Le rire de mon petit voisin

Dans l’une des maisons voisines de la nôtre habite une famille venue de l’ex-Yougoslavie.
Le père, gros travailleur, s’occupe avec amour de sa famille, de sa maison et son jardin, toujours impeccable.
Il y passe beaucoup de temps avec ses deux fils, leur transmettant son savoir en la matière.
Le plus petits des deux garçons doit avoir 5 ou 6 ans.
Il crie, joue, galope partout, comme tout enfant de cet âge.
L’aîné, qui doit avoir une douzaine d’années, est beaucoup plus discret.
Je ne l’ai jamais entendu ni rire ni crier.
Un jour où il est venu me vendre des timbres Pro Juventute, comme le font ici les enfants des écoles, nous avons parlé pendant une dizaine de minutes, le temps pour moi de découvrir un enfant timide mais intéressant.

Hier, en fin d’après-midi, j’étais sur notre balcon où la végétation est toujours très abondante, et je retirais des fleurs fanées de-ci de-là, en compagnie de Pomme.
Je suis toujours légèrement myope, mais, comme d’habitude, mes lunettes étaient perchées sur le sommet de mon crâne où elles passent le plus clair de leur temps.
J’ai bien vu que mon voisin et son aîné étaient arrivés dans leur jardin et qu’ils travaillaient sur quelque chose, mais je ne me suis pas interrompue.
Je voyais juste que  le fiston faisait face à son père dont je ne voyais que le dos.
Sur notre terrasse hyper fleurie, mon Capitaine a installé des bacs de plantations comestibles contenant des tomates, des herbes aromatiques, des physalis, des piments, des poivrons etc.
Tout cela sent merveilleusement bon… mais prend beaucoup de place.
Pour accéder aux géraniums accrochés à la rambarde, il faut donc se contorsionner, ce qui n’est pas mon fort, ayant un équilibre plus qu’original.
Evidemment, ce qui devait arriver est arrivé.

+--

**CONSIGNE A:** D'après le récit sur le petit voisin, les affirmations suivantes sont-elles exactes ? Répondez par oui ou non et citez à chaque fois les mots décisifs du récit. (i) L'aîné des deux fils a environ douze ans. (ii) Pendant la scène du balcon, les lunettes de la personne qui raconte étaient posées sur son nez. (iii) C'est le voisin qui a installé les bacs de plantations sur la terrasse.
**CONSIGNE B:** Recopiez le passage du récit compris entre « Il crie, joue, galope » et « rire ni crier. », ces deux extraits inclus.
Cette liste n'a aucune utilité pour le travail demandé.

**DONNÉES FOURNIES:**
+--

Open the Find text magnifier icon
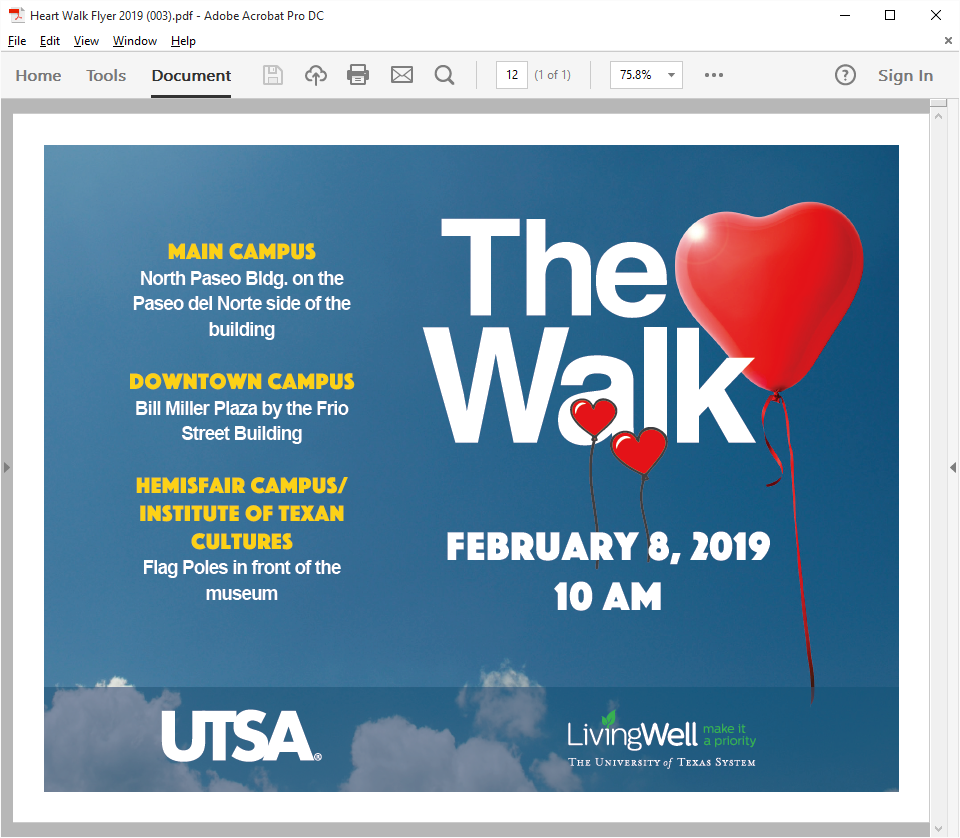The width and height of the screenshot is (960, 838). tap(445, 75)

+--

**RÉSULTAT FINAL A:**
(i) Oui : « L’aîné, qui doit avoir une douzaine d’années, est beaucoup plus discret. »
(ii) Non : « mes lunettes étaient perchées sur le sommet de mon crâne »
(iii) Non : « mon Capitaine a installé des bacs de plantations comestibles »

**RÉSULTAT FINAL B:**
Il crie, joue, galope partout, comme tout enfant de cet âge.
L’aîné, qui doit avoir une douzaine d’années, est beaucoup plus discret.
Je ne l’ai jamais entendu ni rire ni crier.